Proximity of the nucleotide binding domains of the P-glycoprotein multidrug transporter to the membrane surface: a resonance energy transfer study.

Very little structural information is available for P-glycoprotein (Pgp), which has been implicated in the multidrug resistance of human tumors because of its ability to act as an ATP-driven efflux pump for hydrophobic compounds. Highly purified Pgp has been labeled on two cysteine residues with the fluorescence probe NBD-Cl (7-chloro-4-nitro-2,1,3-benzoxadiazole). We show that NBD labels the same cysteine residues as MIANS [2-(4-maleimidoanilino)naphthalene-6-sulfonic acid]; they are located within the Walker A motif of the nucleotide binding domain, close to the site where ATP binds. NBD- and MIANS-labeled Pgps were reconstituted by detergent dilution into phospholipid vesicles containing increasing mole fractions of rhodamine- or NBD-labeled phosphatidylethanolamine (PE), respectively.
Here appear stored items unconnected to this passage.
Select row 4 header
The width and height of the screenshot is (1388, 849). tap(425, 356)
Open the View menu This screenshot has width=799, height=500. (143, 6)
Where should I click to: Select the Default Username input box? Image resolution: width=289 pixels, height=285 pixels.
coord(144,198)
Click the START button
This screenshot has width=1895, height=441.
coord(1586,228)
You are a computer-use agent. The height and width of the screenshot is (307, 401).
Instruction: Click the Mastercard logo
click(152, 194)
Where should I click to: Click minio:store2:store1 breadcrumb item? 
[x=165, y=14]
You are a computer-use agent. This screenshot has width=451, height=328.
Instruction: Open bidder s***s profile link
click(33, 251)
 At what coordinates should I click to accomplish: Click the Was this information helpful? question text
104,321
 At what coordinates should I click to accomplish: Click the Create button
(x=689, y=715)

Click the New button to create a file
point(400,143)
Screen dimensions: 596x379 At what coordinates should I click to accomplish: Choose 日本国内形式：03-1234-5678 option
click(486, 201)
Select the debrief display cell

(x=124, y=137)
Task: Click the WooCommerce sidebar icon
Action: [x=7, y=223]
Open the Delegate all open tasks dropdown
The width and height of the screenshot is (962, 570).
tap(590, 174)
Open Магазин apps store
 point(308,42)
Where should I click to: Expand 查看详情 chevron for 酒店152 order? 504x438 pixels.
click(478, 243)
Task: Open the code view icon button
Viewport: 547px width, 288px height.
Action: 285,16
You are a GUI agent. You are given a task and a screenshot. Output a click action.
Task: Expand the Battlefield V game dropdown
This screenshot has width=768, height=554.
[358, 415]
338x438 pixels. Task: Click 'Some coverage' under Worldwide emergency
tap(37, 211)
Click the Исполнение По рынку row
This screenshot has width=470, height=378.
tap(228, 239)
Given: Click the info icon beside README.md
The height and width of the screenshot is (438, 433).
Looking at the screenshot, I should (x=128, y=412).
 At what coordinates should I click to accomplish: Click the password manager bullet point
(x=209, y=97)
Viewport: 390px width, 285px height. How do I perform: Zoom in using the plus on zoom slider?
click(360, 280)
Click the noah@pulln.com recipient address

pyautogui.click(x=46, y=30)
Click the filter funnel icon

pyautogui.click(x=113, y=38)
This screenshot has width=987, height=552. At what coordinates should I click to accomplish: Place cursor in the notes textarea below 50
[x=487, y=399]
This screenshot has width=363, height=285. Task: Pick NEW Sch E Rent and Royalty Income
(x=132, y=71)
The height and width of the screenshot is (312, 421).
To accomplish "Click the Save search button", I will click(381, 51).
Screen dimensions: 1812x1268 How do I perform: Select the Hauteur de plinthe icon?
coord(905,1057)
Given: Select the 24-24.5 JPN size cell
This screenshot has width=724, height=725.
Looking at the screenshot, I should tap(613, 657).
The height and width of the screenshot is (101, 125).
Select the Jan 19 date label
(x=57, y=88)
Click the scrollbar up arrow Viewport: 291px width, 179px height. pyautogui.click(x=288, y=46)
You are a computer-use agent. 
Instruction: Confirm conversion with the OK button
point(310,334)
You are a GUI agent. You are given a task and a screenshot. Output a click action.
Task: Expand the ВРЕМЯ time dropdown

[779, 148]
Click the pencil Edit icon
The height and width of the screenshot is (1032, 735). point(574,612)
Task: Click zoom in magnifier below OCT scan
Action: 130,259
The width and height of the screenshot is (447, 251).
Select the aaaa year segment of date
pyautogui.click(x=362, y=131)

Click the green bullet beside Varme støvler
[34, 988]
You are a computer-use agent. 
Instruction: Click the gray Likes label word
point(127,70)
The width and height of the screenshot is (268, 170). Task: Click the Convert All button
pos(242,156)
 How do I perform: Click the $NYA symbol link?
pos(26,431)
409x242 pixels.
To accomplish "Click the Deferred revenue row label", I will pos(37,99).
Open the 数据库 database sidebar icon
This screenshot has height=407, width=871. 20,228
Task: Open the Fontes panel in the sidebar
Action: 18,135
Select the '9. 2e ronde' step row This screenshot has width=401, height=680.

The fluorescence of the NBD-Pgp and MIANS-Pgp donors was quenched in a concentration-dependent manner by the rhodamine-PE and NBD-PE acceptors. Using two different methods to analyze Förster resonance energy transfer, the distance of the Pgp-bound probes from the lipid-water interfacial region of the bilayer was estimated to be 31-35 A. This distance is compatible with the low-resolution structure of Pgp determined by electron microscopy, and indicates that the nucleotide binding domains lie close to the membrane surface. The experimental data fitted very well to theoretical quench curves for a single protein-bound fluor, suggesting that the two nucleotide binding domains are located equidistant from the bilayer. Following the addition of ATP to MIANS-Pgp, the NBD-PE quench curve no longer conformed to the models. These results imply that Pgp interacts differently with PE when it is in the ATP-bound form.